Thinking Globally, Acting Corporately
Legal Planet: Environmental Law and Policy 2017-04-29
With the White House and Congress MIA in the war against climate change, we need to look for other options. States like California are one answer, and I recently posted about the role cities could play. But these do not exhaust the options. Major corporations are taking climate change seriously and beginning to address the issues.
In 2016, CDP reported that 638 companies was “proactively planning” for climate risk and “are outpacing their governments in thinking ahead” and 150 global companies included a “shadow price” in their business strategies. For instance, ConocoPhillips explains its policy as follows:
For operations in countries without existing or imminent GHG regulation, all capital projects with a total installed cost of $150 million or greater or that result in a change to annual emissions in excess of 25,000 metric tons of CO2 equivalent are required to perform a sensitivity analysis that includes carbon cost as part of the project’s economic analysis. The company uses an estimated market cost of greenhouse gas emissions in the range of $6 to $51 per tonne (in 2014 uninflated terms) depending on the timing and country or region to evaluate future project opportunities.
Other industries take varying approaches. Wells Fargo applies a carbon price to the operations of borrowers in considering credit risks. Microsoft actually charges its business groups a small carbon fee and uses the funds to support internal efficiency initiatives, green power, and carbon offset projects. It contends that its operations are now carbon-neutral. Working with the Environmental Defense Fund, Walmart says by 2030 it will cut a billion tons of greenhouse gas emissions from its supply chain.
Hundreds of corporate leaders signed a statement of support for the Paris climate accord. One of the most interesting statements is from Monsanto:
“This is directly related to our business,” said Gabriela Burian, director of global sustainable agriculture at Monsanto. “We need to provide solutions while farmers are facing climate change.”

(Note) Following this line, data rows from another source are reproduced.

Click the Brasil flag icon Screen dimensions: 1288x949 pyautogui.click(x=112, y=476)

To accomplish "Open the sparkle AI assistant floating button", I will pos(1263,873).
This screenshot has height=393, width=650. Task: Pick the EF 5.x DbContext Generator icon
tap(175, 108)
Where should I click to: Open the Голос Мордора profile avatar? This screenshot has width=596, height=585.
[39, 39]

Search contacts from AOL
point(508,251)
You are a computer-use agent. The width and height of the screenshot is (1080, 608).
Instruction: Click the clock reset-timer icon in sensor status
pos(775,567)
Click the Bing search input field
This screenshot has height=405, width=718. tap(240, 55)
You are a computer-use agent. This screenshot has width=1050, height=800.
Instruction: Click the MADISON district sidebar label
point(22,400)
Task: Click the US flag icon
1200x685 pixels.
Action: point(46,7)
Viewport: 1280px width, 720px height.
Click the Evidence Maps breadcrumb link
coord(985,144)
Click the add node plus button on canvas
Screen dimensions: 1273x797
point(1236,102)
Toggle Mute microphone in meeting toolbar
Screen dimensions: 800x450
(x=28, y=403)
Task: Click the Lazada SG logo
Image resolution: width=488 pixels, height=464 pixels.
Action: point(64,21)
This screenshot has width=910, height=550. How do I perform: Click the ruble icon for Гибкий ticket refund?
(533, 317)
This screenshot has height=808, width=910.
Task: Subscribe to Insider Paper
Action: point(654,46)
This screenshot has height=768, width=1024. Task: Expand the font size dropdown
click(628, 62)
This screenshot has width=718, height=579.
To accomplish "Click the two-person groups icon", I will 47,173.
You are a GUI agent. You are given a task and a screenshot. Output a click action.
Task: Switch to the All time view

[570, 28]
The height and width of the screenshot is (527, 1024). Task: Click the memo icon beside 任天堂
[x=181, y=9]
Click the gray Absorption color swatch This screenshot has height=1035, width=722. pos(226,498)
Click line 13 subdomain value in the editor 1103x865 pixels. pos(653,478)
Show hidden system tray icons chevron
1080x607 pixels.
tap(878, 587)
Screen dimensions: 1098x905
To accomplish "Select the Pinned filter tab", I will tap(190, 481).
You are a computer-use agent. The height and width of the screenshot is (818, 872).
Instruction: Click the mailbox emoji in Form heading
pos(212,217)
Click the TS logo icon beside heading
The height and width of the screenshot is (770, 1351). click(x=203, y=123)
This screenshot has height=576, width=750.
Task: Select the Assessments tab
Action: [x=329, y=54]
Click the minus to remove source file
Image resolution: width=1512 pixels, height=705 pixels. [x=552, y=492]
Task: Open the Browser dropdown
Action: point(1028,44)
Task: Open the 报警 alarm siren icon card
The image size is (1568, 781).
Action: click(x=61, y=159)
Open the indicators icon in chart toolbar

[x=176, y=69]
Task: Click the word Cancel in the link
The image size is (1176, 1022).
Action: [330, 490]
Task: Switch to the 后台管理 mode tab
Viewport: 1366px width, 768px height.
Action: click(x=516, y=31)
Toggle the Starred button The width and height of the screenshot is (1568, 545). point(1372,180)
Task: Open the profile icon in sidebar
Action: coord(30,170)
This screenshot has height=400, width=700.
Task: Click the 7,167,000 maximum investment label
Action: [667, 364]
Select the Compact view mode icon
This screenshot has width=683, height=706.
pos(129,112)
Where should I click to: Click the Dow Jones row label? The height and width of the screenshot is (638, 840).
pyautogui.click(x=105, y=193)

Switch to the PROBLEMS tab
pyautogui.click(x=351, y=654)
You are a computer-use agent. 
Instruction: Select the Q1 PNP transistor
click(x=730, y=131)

Monsanto is on track to be carbon neutral by 2021 and has long accepted as fact something the Trump administration has not: that absent swift action, human-induced climate change could be catastrophic for business. It was among the more than 745 companies and big investors that signed a post-election letter expressing full support for the accord.
Among those supporting the Paris Accord is Exxon, whose former CEO is now Secretary of State. Exxon had this to say when the accord was signed:
Today marks the entering into force of the Paris climate agreement. The agreement is an important step forward by world governments in addressing the serious risks of climate change.
ExxonMobil supports the work of the Paris signatories, acknowledges the ambitious goals of this agreement and believes the company has a constructive role to play in developing solutions.
In fact, Exxon just appointed Susan Avery, a former director of the Woods Hole Oceanographic Institution, to its board of directors.
I’m sure there are people in these corporations who are motivated primarily by the desire to do the right thing. But corporations as organizations revolve around profit. Some of what we’re seeing is undoubtedly just PR, but not all of it. The reason that many businesses actually are taking climate change seriously is that they’re realists. They know climate change is coming, and they know government regulation is coming. Fooling yourself into ignoring risks is a guaranteed way to lose your shirt. That’s why bloomberg is starting a climate change site, as an editor explained: “Climate change is fundamentally an economic story, it’s an economic problem,. . . It’s naturally a business story and it’s naturally a concern to rationally minded executives in any sized enterprise.”
Most of us aren’t corporate CEOs — OK, probably no one who reads this blog is a corporate CEO. But there are other ways to try to influence corporations. For lawyers, apart from the traditional work for environmental groups, opportunities include emerging practices in corporate responsibility like this group at a major New York firm or compliance positions within corporate general counsel offices. For investors or consumers, steering purchases toward firms that are behaving responsibility contributes in a small way to the effort. It’s also important to spread the word as you get information about the good and bad actors — and anyone with access to social media can do that today. (Just look at the current backlash against United for dragging a passenger off a plane.) And especially in smaller firms, employees may have the opportunity to help nudge the company in the right direction. In short, there are ways for ordinary people to help foster the move toward corporate sustainability.